A partir de esta premisa, el director chileno Diego Céspedes —ganador del premio a la mejor película en la sección Un Certain Regard del Festival de Cannes— construye en ‘La misteriosa mirada del flamenco’ una de las aproximaciones al sida más originales, conmovedoras y visualmente fascinantes de los últimos años. La película adopta la forma de una fábula atravesada por ecos del realismo mágico latinoamericano: la suspensión del tiempo histórico, la convivencia entre lo cotidiano y lo fantástico, la sensación de que los rumores y las leyendas —en este caso, sobre la propagación de una peste sin nombre— poseen tanta fuerza como los hechos. Es así como el estigma, aun infundado, impide a quienes lo sufren ser vistos y reconocidos por los demás, condición irrenunciable para todo ser humano. La marginalidad trae entonces consigo violencia, castigo y abandono, pero también obliga a crear una red de cuidados entre aquellos que han sido expulsados a las periferias de la sociedad. Sin renunciar a mostrar los aspectos más sórdidos de esa exclusión, la película adopta, especialmente en su tramo final, un tono esperanzador, cuando la desconfianza deja paso a la curiosidad, cuando el rechazo se transforma en afecto y quienes parecían condenados a vivir separados descubren en el otro la misma necesidad de amor que los constituye.
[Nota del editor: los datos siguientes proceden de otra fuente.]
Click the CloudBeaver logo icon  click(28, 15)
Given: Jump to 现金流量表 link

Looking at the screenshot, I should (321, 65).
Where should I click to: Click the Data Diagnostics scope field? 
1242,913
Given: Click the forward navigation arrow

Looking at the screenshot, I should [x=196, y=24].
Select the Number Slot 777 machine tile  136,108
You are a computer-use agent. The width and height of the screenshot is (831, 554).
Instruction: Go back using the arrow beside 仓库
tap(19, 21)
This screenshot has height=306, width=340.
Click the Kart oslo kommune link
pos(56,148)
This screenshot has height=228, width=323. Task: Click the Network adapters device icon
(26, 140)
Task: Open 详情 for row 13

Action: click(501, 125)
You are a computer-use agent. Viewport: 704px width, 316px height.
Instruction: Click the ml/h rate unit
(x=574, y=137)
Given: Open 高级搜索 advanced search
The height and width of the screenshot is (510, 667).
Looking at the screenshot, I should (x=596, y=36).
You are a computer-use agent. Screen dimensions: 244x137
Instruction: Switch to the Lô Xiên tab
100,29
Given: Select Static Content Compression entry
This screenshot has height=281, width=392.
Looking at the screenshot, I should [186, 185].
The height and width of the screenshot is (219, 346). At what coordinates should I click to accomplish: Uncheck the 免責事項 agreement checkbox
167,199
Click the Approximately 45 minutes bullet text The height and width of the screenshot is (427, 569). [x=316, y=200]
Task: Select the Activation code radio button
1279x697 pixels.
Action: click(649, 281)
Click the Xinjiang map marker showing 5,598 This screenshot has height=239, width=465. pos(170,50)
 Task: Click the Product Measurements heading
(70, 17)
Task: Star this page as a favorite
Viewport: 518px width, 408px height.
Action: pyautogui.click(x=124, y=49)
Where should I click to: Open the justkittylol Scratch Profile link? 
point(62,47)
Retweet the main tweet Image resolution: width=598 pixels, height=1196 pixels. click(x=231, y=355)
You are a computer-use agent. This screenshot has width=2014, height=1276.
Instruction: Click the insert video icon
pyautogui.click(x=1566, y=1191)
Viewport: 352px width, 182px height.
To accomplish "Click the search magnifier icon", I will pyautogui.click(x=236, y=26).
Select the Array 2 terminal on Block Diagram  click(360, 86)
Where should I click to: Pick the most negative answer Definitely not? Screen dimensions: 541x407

El corazón de la película reside, sin duda, en sus maravillosos personajes, en esa familia queer que Céspedes filma con una ternura poco habitual, lejos tanto de la caricatura como del victimismo. Está la Mamá Boa, interpretada por la magnífica Paula Dinamarca, matriarca del clan y refugio al que todos acuden cuando la vida se vuelve demasiado difícil; está la niña protagonista, que trata de comprender la enfermedad de su madre y la violencia que la rodea desde una percepción todavía inocente; y está, por supuesto, Flamenco. En cada una de sus apariciones parece concentrarse el alma entera del relato: una vitalidad desbordante que se resigna a apagarse, un corazón herido por el desamor que se niega a dejar de amar, una tristeza apenas disimulada bajo las capas de maquillaje, los bailes sensuales y la ironía con la que afronta un mundo empeñado en odiarla. Son personajes que sufren, pero que también cuidan, ríen y desean. Ante la imposibilidad de ser aceptados por una sociedad heteronormativa articulada en torno a la familia nuclear, construyen vínculos alternativos de parentesco y comunidad más horizontales, más bellos, más ricos. En la manera de caminar, de gesticular y, sobre todo, de amar de estos travestis y maricones, cuya memoria recupera la película en un hermoso ejercicio de reparación, reside una forma de habitar el mundo más generosa, más libre y profundamente más humana que la de aquellos que los condenaron a vivir en sus márgenes.